Extracted records:
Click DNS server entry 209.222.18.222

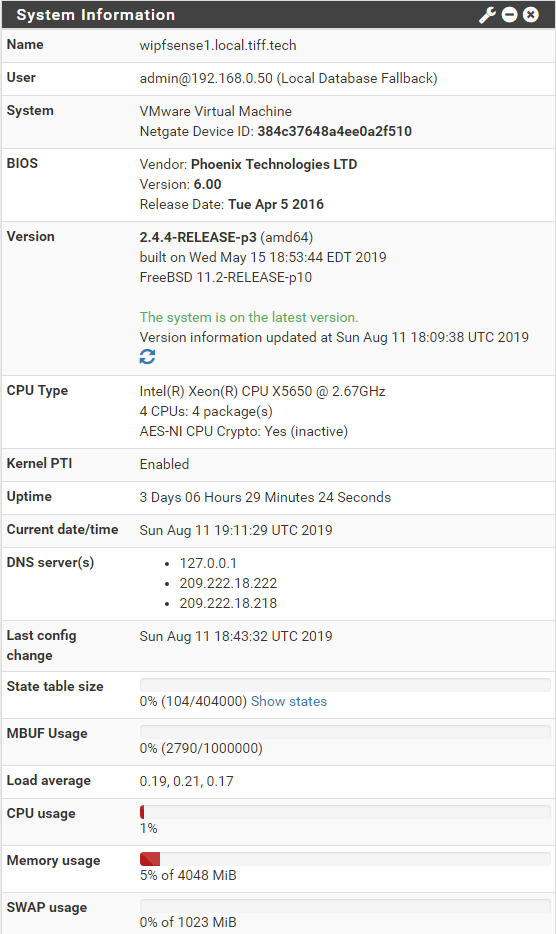pyautogui.click(x=228, y=584)
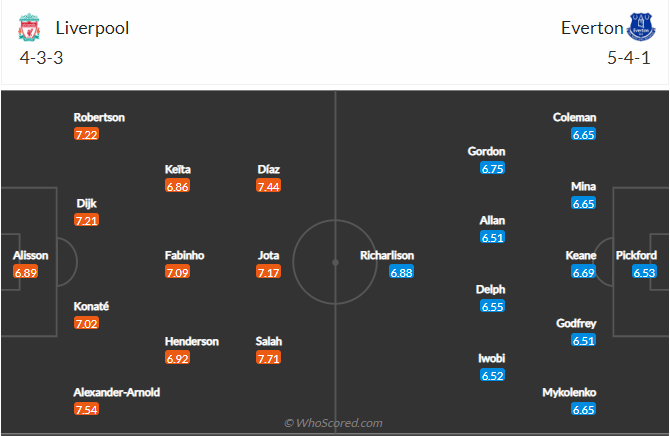Click the WhoScored.com watermark

coord(334,423)
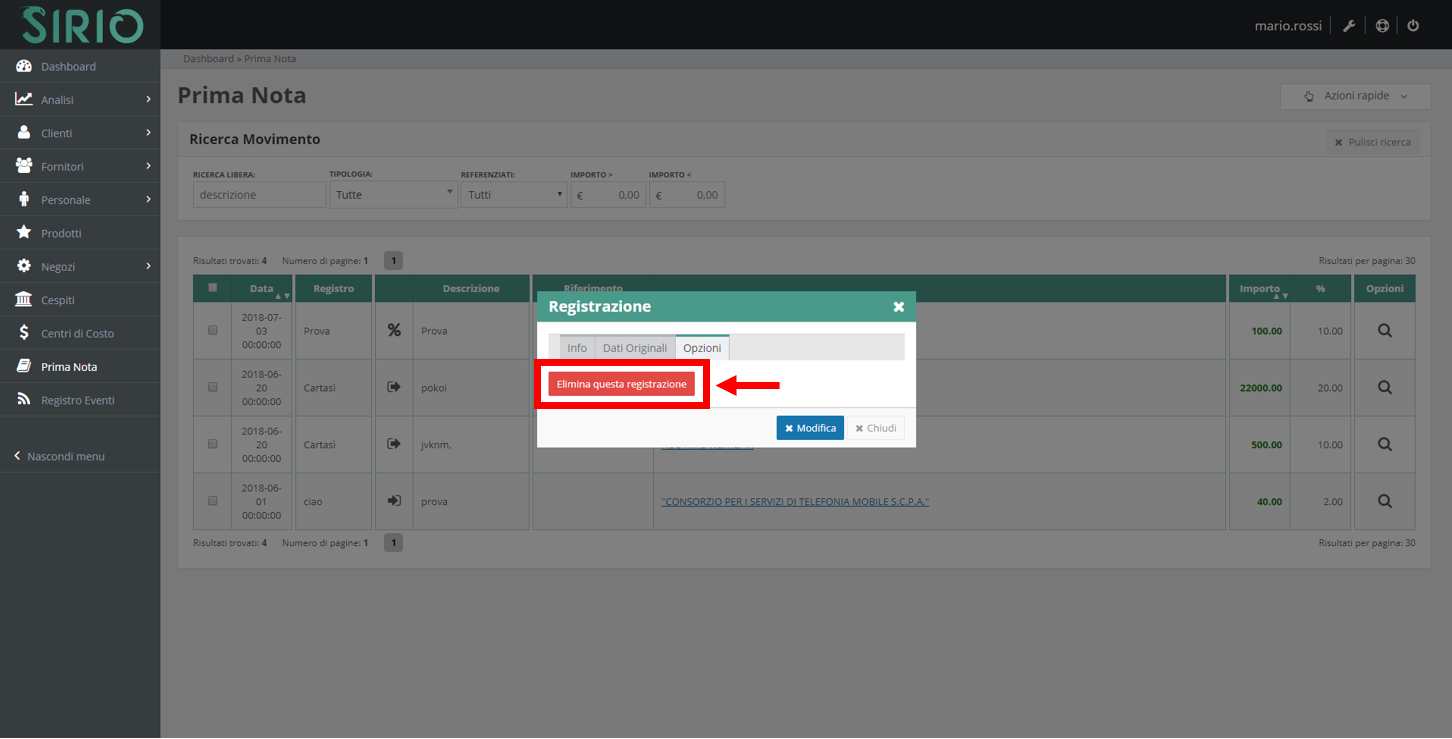Viewport: 1452px width, 739px height.
Task: Toggle the select-all checkbox in table header
Action: (x=212, y=288)
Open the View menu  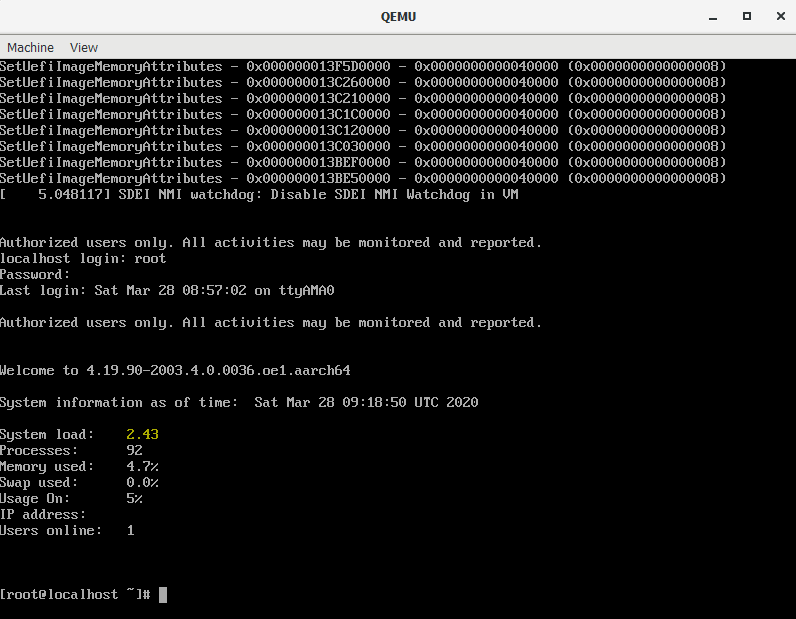pos(84,47)
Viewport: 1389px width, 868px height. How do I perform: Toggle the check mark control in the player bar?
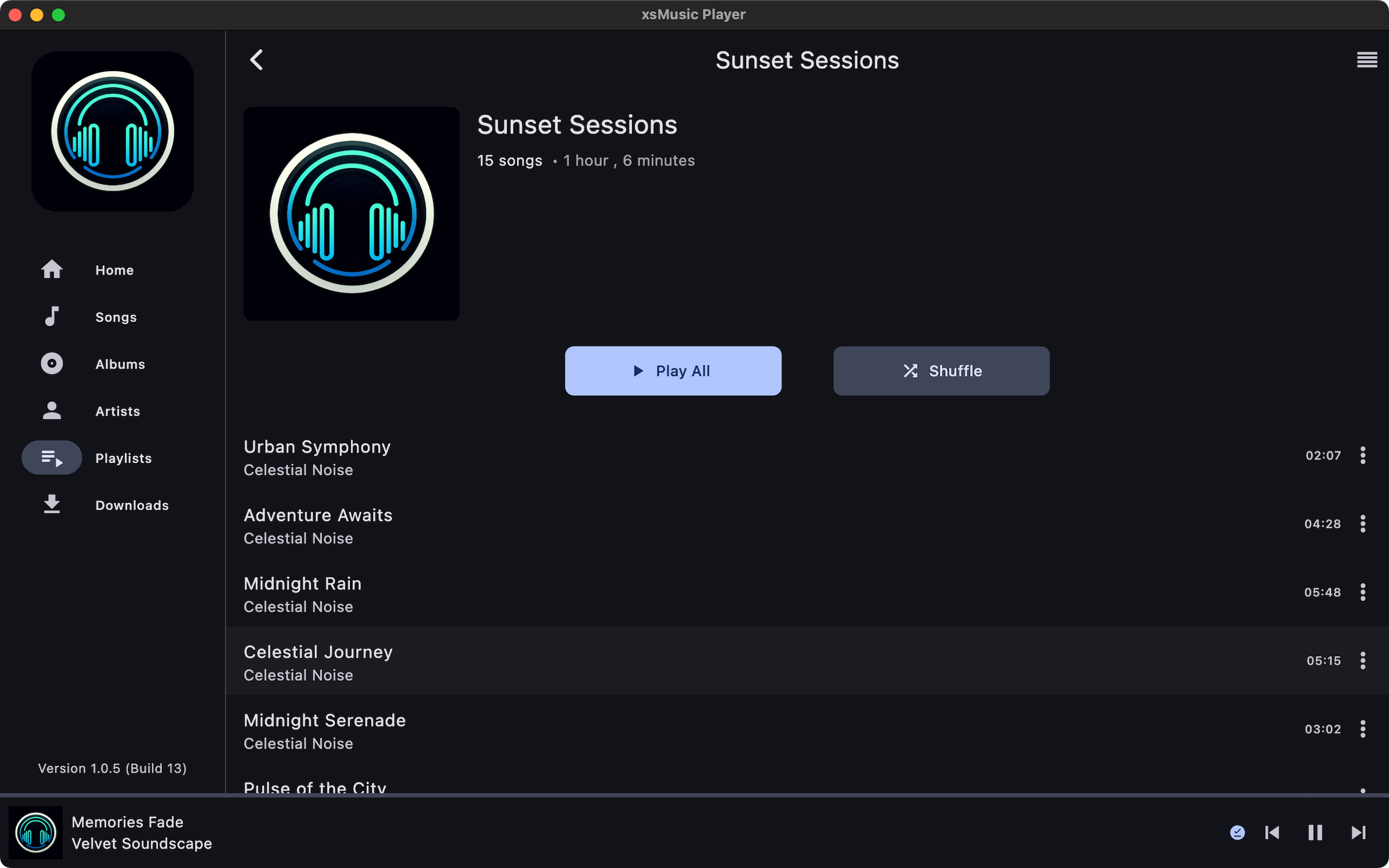tap(1238, 832)
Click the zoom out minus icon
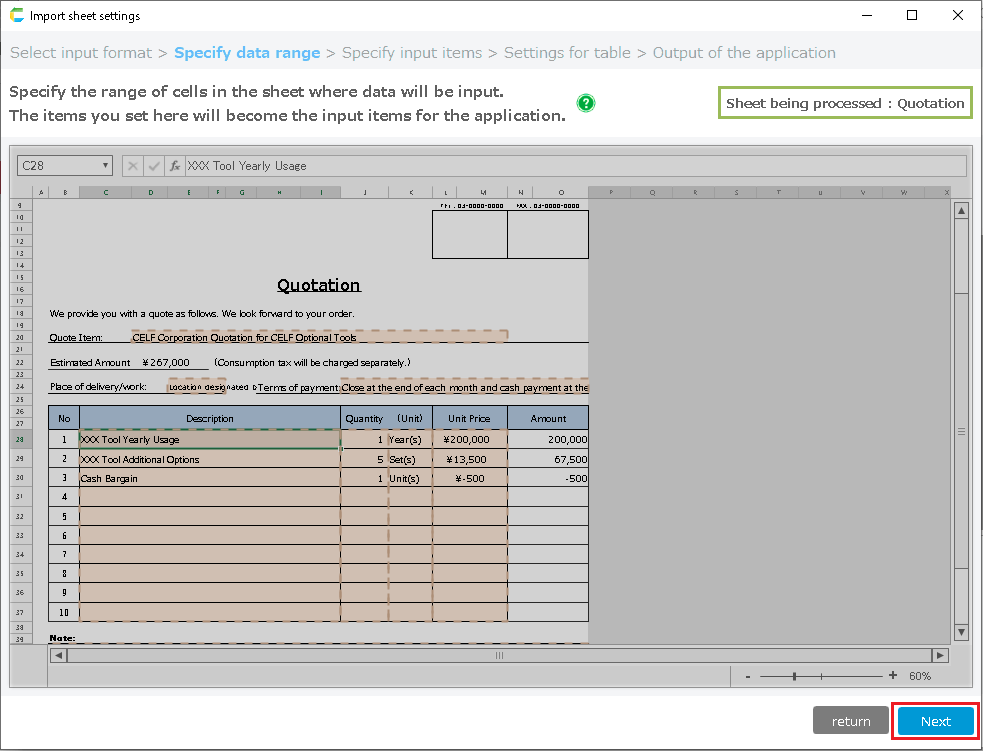983x751 pixels. pos(748,676)
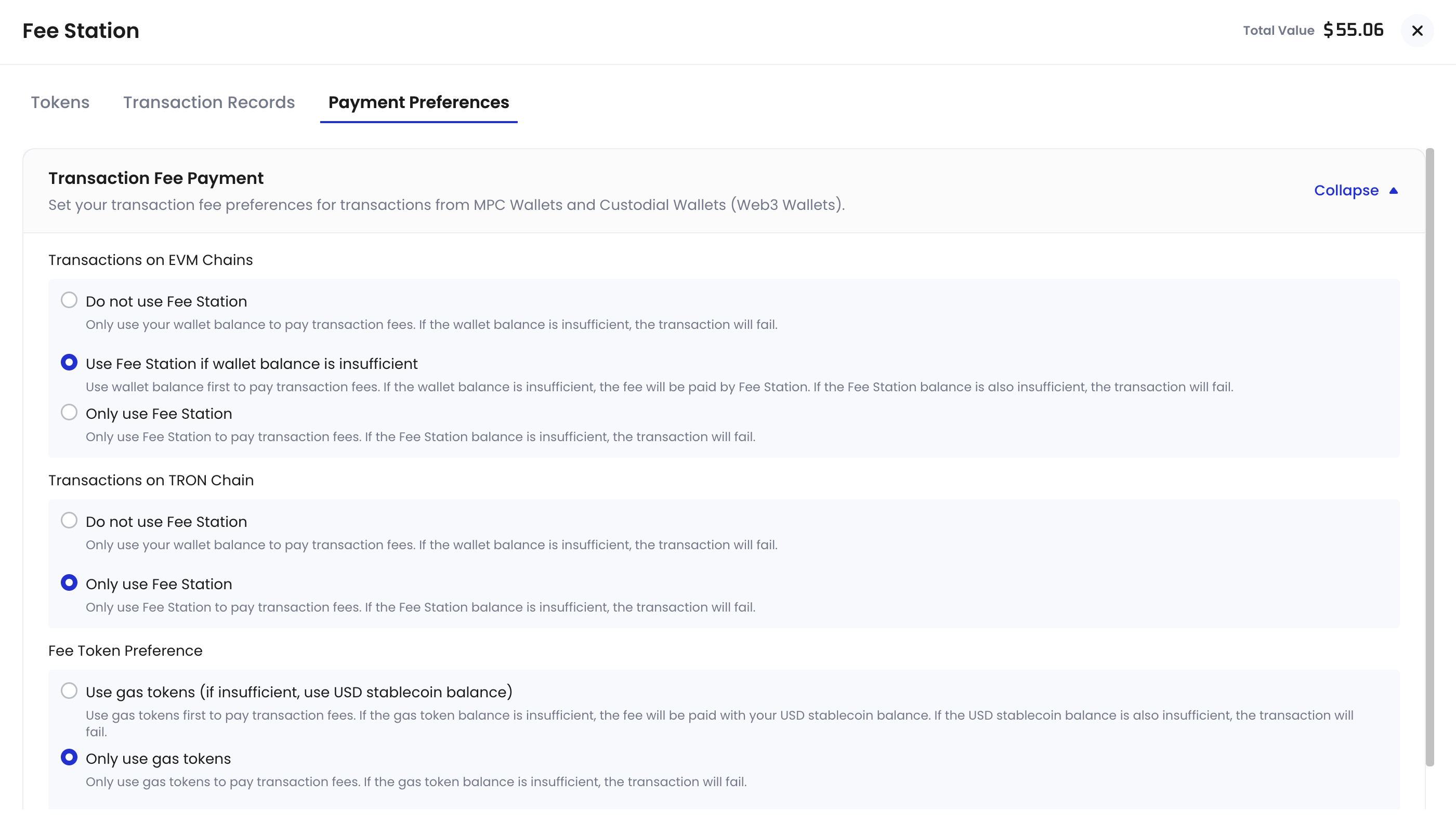The height and width of the screenshot is (822, 1456).
Task: Click the 'Fee Station' page title
Action: [81, 31]
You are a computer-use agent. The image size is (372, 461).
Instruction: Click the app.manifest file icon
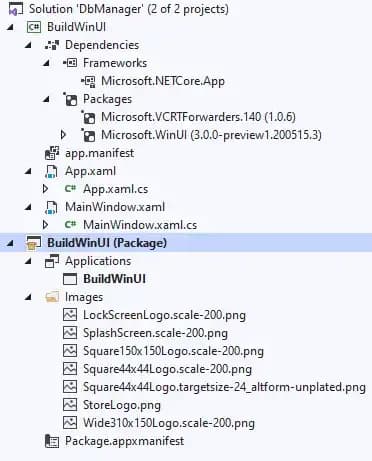pyautogui.click(x=52, y=153)
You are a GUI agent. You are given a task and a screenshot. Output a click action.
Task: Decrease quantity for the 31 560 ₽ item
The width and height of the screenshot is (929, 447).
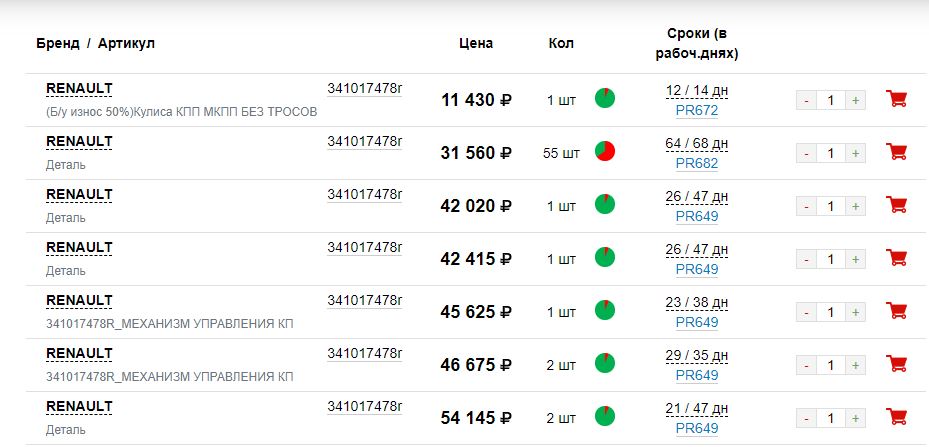tap(807, 153)
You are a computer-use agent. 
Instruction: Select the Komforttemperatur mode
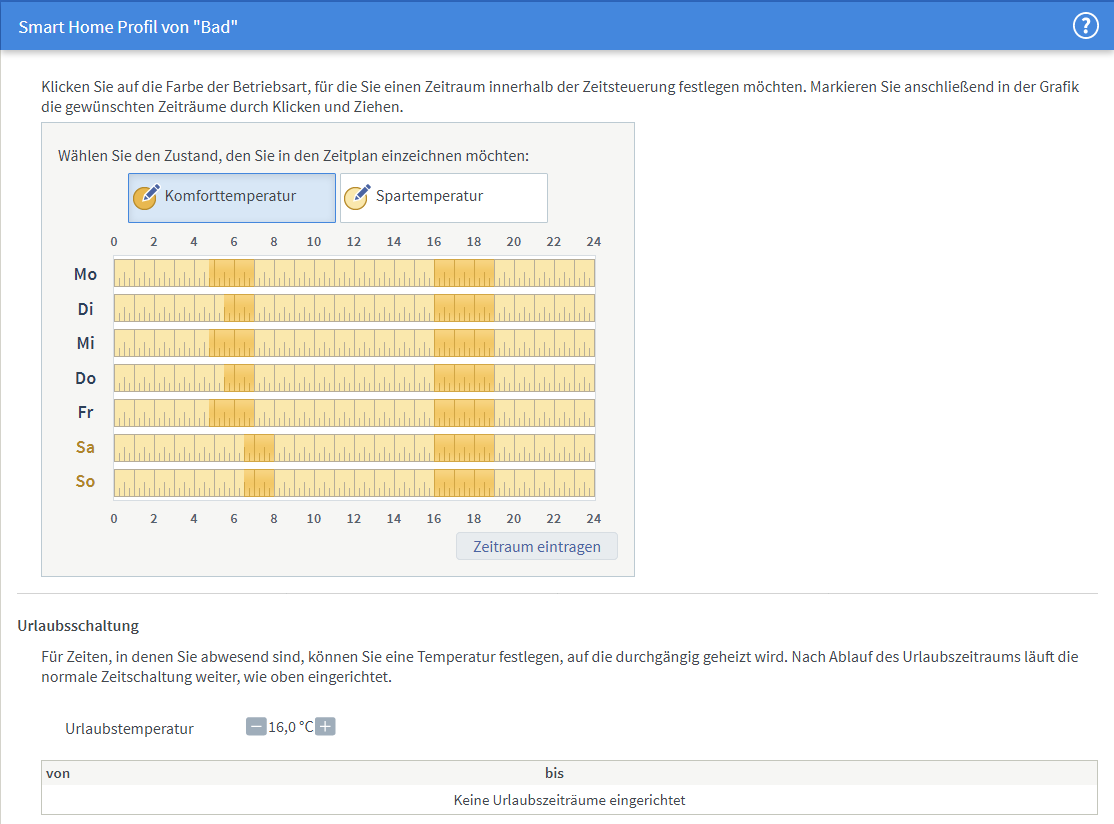click(231, 197)
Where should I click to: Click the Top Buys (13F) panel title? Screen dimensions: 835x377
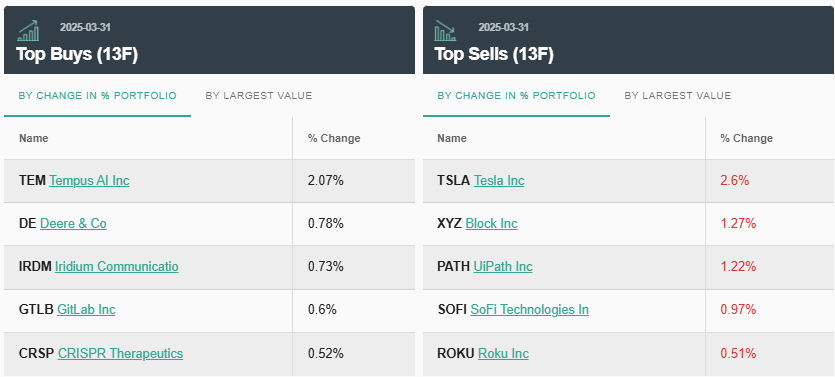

Problem requirements: Please copy exactly the lines from the one containing "You are a GUI" through the last line of the records, both ends included, and leave out any pictures.

Task solution:
You are a GUI agent. You are given a task and a screenshot. Output a click action.
Task: Decrease quantity for the 31 560 ₽ item
The width and height of the screenshot is (929, 447).
tap(807, 153)
You are a computer-use agent. 
Instruction: Select the Komforttemperatur mode
click(231, 197)
Where should I click to: Click the Top Buys (13F) panel title? Screen dimensions: 835x377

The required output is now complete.